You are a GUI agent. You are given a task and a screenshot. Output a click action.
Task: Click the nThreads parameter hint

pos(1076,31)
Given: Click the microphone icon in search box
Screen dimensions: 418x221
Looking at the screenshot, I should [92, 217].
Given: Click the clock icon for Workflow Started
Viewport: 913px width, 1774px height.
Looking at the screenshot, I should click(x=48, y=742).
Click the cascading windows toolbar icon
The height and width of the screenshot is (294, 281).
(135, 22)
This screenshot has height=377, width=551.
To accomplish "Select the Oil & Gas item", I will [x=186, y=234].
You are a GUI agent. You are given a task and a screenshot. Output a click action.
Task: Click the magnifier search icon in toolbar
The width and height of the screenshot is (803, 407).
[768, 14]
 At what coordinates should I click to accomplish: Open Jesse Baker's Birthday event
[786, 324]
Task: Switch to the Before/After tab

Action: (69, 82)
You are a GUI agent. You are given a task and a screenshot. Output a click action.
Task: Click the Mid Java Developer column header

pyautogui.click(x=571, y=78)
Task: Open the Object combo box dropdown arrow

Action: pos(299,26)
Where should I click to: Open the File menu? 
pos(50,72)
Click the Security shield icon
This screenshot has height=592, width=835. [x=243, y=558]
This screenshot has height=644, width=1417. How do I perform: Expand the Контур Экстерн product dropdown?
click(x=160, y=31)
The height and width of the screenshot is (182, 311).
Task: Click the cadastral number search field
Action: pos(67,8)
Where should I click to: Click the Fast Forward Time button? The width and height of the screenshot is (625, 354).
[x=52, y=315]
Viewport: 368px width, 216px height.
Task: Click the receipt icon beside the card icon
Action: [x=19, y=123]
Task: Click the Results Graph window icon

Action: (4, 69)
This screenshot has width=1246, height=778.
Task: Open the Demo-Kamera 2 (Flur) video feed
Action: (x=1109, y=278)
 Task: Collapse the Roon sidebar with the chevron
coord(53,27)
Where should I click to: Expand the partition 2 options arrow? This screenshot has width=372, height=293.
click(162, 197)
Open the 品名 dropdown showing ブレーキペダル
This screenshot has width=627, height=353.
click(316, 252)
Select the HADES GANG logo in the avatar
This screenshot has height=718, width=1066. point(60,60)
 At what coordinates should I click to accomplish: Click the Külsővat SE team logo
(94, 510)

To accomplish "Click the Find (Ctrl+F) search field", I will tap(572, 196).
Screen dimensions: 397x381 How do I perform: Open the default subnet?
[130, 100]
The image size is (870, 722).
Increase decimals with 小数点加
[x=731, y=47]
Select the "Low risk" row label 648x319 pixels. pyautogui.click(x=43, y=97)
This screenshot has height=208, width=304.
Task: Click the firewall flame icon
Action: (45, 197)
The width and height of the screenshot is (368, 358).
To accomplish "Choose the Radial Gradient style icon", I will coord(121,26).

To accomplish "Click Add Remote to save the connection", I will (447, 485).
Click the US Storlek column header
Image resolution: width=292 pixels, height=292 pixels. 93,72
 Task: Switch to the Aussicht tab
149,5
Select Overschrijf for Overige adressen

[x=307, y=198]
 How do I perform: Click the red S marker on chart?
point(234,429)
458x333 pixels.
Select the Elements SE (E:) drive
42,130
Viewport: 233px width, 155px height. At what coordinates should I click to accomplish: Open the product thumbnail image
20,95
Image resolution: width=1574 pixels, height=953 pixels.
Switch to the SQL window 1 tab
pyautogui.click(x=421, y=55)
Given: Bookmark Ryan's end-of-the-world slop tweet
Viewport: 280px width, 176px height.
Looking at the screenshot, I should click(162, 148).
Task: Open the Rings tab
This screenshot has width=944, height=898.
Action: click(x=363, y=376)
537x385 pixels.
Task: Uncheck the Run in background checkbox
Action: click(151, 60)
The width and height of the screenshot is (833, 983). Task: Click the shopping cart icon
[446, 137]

○ ○ ○

- Task: Please set down the entire material above exactly as presented.

- Task solution:
You are a GUI agent. You are given a task and a screenshot. Output a click action.
Task: Click the nThreads parameter hint

pos(1076,31)
Given: Click the microphone icon in search box
Screen dimensions: 418x221
Looking at the screenshot, I should [92, 217].
Given: Click the clock icon for Workflow Started
Viewport: 913px width, 1774px height.
Looking at the screenshot, I should click(x=48, y=742).
Click the cascading windows toolbar icon
The height and width of the screenshot is (294, 281).
(135, 22)
This screenshot has height=377, width=551.
To accomplish "Select the Oil & Gas item", I will [x=186, y=234].
You are a GUI agent. You are given a task and a screenshot. Output a click action.
Task: Click the magnifier search icon in toolbar
The width and height of the screenshot is (803, 407).
[768, 14]
 At what coordinates should I click to accomplish: Open Jesse Baker's Birthday event
[786, 324]
Task: Switch to the Before/After tab

Action: (69, 82)
You are a GUI agent. You are given a task and a screenshot. Output a click action.
Task: Click the Mid Java Developer column header

pyautogui.click(x=571, y=78)
Task: Open the Object combo box dropdown arrow

Action: pos(299,26)
Where should I click to: Open the File menu? 
pos(50,72)
Click the Security shield icon
This screenshot has height=592, width=835. [x=243, y=558]
This screenshot has height=644, width=1417. How do I perform: Expand the Контур Экстерн product dropdown?
click(x=160, y=31)
The height and width of the screenshot is (182, 311).
Task: Click the cadastral number search field
Action: pos(67,8)
Where should I click to: Click the Fast Forward Time button? The width and height of the screenshot is (625, 354).
[x=52, y=315]
Viewport: 368px width, 216px height.
Task: Click the receipt icon beside the card icon
Action: [x=19, y=123]
Task: Click the Results Graph window icon

Action: (4, 69)
This screenshot has width=1246, height=778.
Task: Open the Demo-Kamera 2 (Flur) video feed
Action: (x=1109, y=278)
 Task: Collapse the Roon sidebar with the chevron
coord(53,27)
Where should I click to: Expand the partition 2 options arrow? This screenshot has width=372, height=293.
click(162, 197)
Open the 品名 dropdown showing ブレーキペダル
This screenshot has width=627, height=353.
click(316, 252)
Select the HADES GANG logo in the avatar
This screenshot has height=718, width=1066. point(60,60)
 At what coordinates should I click to accomplish: Click the Külsővat SE team logo
(94, 510)

To accomplish "Click the Find (Ctrl+F) search field", I will tap(572, 196).
Screen dimensions: 397x381 How do I perform: Open the default subnet?
[130, 100]
The image size is (870, 722).
Increase decimals with 小数点加
[x=731, y=47]
Select the "Low risk" row label 648x319 pixels. pyautogui.click(x=43, y=97)
This screenshot has height=208, width=304.
Task: Click the firewall flame icon
Action: (45, 197)
The width and height of the screenshot is (368, 358).
To accomplish "Choose the Radial Gradient style icon", I will coord(121,26).

To accomplish "Click Add Remote to save the connection", I will (447, 485).
Click the US Storlek column header
Image resolution: width=292 pixels, height=292 pixels. 93,72
 Task: Switch to the Aussicht tab
149,5
Select Overschrijf for Overige adressen

[x=307, y=198]
 How do I perform: Click the red S marker on chart?
point(234,429)
458x333 pixels.
Select the Elements SE (E:) drive
42,130
Viewport: 233px width, 155px height. At what coordinates should I click to accomplish: Open the product thumbnail image
20,95
Image resolution: width=1574 pixels, height=953 pixels.
Switch to the SQL window 1 tab
pyautogui.click(x=421, y=55)
Given: Bookmark Ryan's end-of-the-world slop tweet
Viewport: 280px width, 176px height.
Looking at the screenshot, I should click(162, 148).
Task: Open the Rings tab
This screenshot has width=944, height=898.
Action: click(x=363, y=376)
537x385 pixels.
Task: Uncheck the Run in background checkbox
Action: click(151, 60)
The width and height of the screenshot is (833, 983). Task: Click the shopping cart icon
[446, 137]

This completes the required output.